Importance Merkel cell carcinoma (MCC) is an uncommon but highly invasive form of skin cancer. The mechanisms that cause MCC are yet to be fully determined.
Objectives To compare the incidence and survival rates of MCC in Queensland, Australia, known to be a high-risk area, with MCC incidence and survival elsewhere in the world. We also analyzed incidence trends and differences in survival by key demographic and clinical characteristics.
Design, Setting, and Participants Retrospective cohort study of population-based administrative data for MCC collected by the Queensland Cancer Registry and supplemented with detailed histopathologic data. Deidentified records were obtained of all Queensland residents diagnosed as having MCC during the period from 1993 to 2010. A subsample of histopathologic records were reviewed by a senior dermatopathologist to determine the potential for misclassification. A total of 879 eligible cases of MCC were included in the study.
Main Outcomes and Measures Incidence rates were directly age standardized to the 2000 United States Standard Population. Trends were examined using Joinpoint software with results expressed in terms of the annual percentage change. The period method was used to calculate 5-year relative survival, and adjusted hazard ratios were obtained from multivariate Poisson models.
Results There were 340 cases of MCC diagnosed in Queensland between 2006 and 2010, corresponding to an incidence rate of 1.6 per 100 000 population. Men (2.5 per 100 000) had higher incidence than women (0.9 per 100 000), and rates peaked at 20.7 per 100 000 for persons 80 years or older. The overall incidence of MCC increased by an average of 2.6% per year from 1993 onwards. Relative survival was 41% after 5 years, with significantly better survival found for those younger than 70 years at diagnosis (56%-60%), those with tumors on the face or ears (51%), and those with stage I lesions (49%).
Conclusions and Relevance Incidence rates for MCC in Queensland are at least double those of any that have been previously published elsewhere in the world. It is likely that Queensland’s combination of a predominantly white population, outdoor lifestyle, and exposure to sunlight has played a role in this unwanted result.
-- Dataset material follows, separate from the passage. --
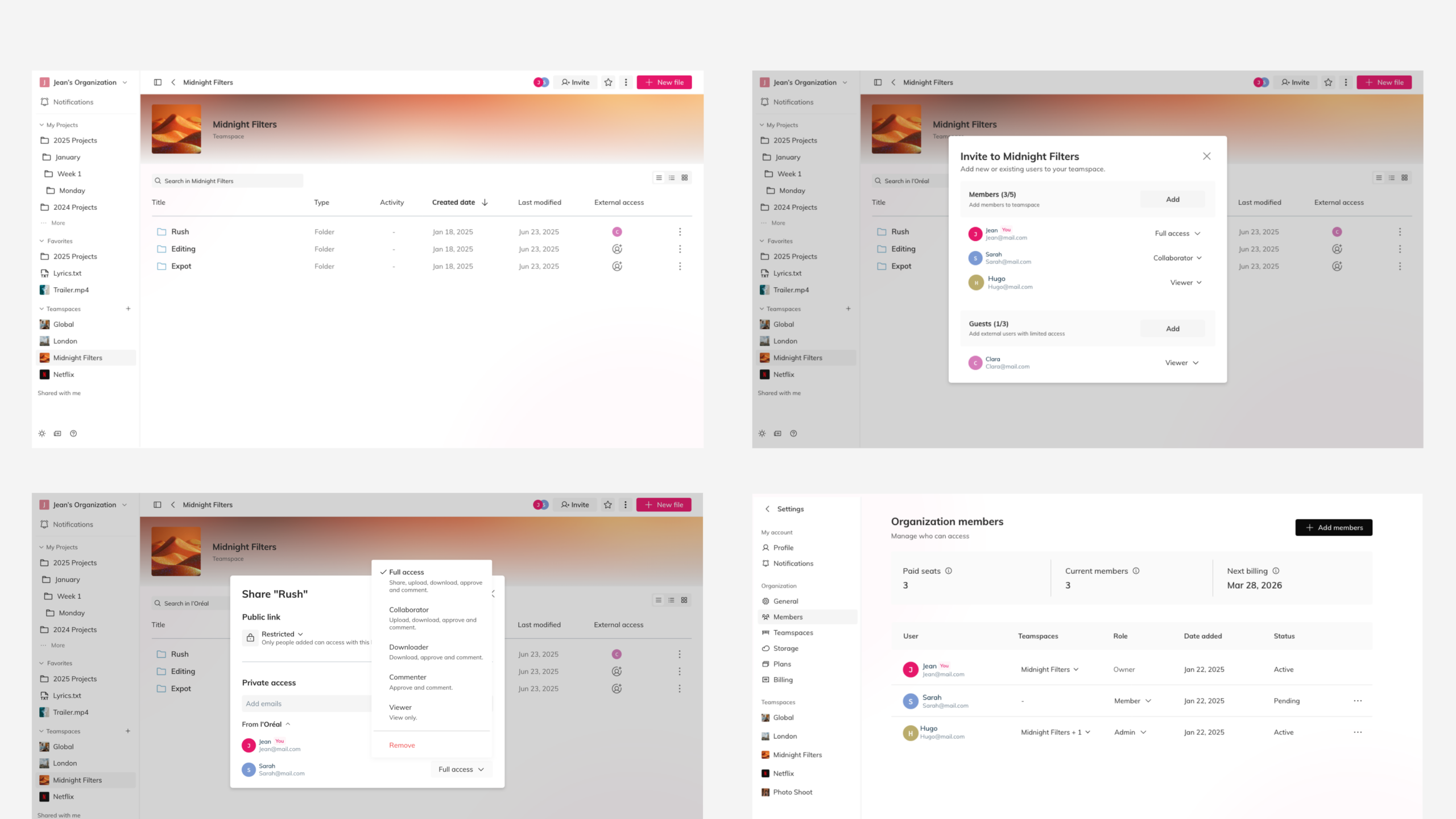Click the lock icon beside Restricted
1456x819 pixels.
250,638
Interventions are required to increase awareness of MCC among clinicians and the public.
Merkel cell carcinoma (MCC) is a rare and highly invasive form of neuroendocrine skin cancer that was first described by Toker1 as trabecular carcinoma in 1972. The neoplasms are composed of small, round, blue cells sharing histomorphologic and immunohistochemical features with various neuroectodermally derived cells including cutaneous Merkel cells.2,3 It is currently unclear whether MCCs actually derive from cutaneous Merkel cells or share a common precursor.2,4,5
Merkel cell carcinomas can be difficult for clinicians to identify because of their nondescript features.6 However, just recently, Jalilian and colleagues7 reported that the 4 most frequent clinical features were cherry-red color, shiny surface, sharp circumscription, and nodular structure. They also outlined significant dermoscopic features including linear, irregular, and polymorphous vessels; poorly focused vessels; and milky pink areas.7 Despite the rather characteristic histopathologic features, immunohistochemical staining is required for a definitive diagnosis to differentiate MCC from a broad spectrum of small, round, blue-cell neoplasms (eg, metastasis of an oat cell carcinoma of the lung).2,5,8 The tumors typically show rapid growth, meaning that many patients develop metastatic disease, and recurrence is common despite surgical removal of the primary lesion.2,8
Merkel cell carcinoma is most often diagnosed among elderly white patients on sun-exposed body sites such as the head and neck.2,5,8 Immunosuppression, which occurs when the body’s normal immune responses are inhibited due to medical intervention or disease, is another recognized risk factor,2,5 which is suggestive of a viral cause.8 The discovery of a polyomavirus (MCPyV)9 in most MCC tumors has offered new insights into its pathogenesis,8,10,11 although much remains unknown. For example, while there is an established association between MCC and UV irradiation,8 it is not clear whether UV irradiation contributes directly to the development of MCC or if it acts in combination with immunosuppression.10
The state of Queensland in northeastern Australia has a subtropical climate and high levels of UV radiation year-round combined with a predominantly fair-skinned population and an outdoor lifestyle. Queensland consequently has the highest reported incidence rate of skin cancers worldwide, particularly invasive melanoma.12- 14 The main aim of the present study was to compare the incidence of MCC in Queensland with that found elsewhere in the world. We also examined incidence trends and investigated differences in survival by key demographic and clinical characteristics.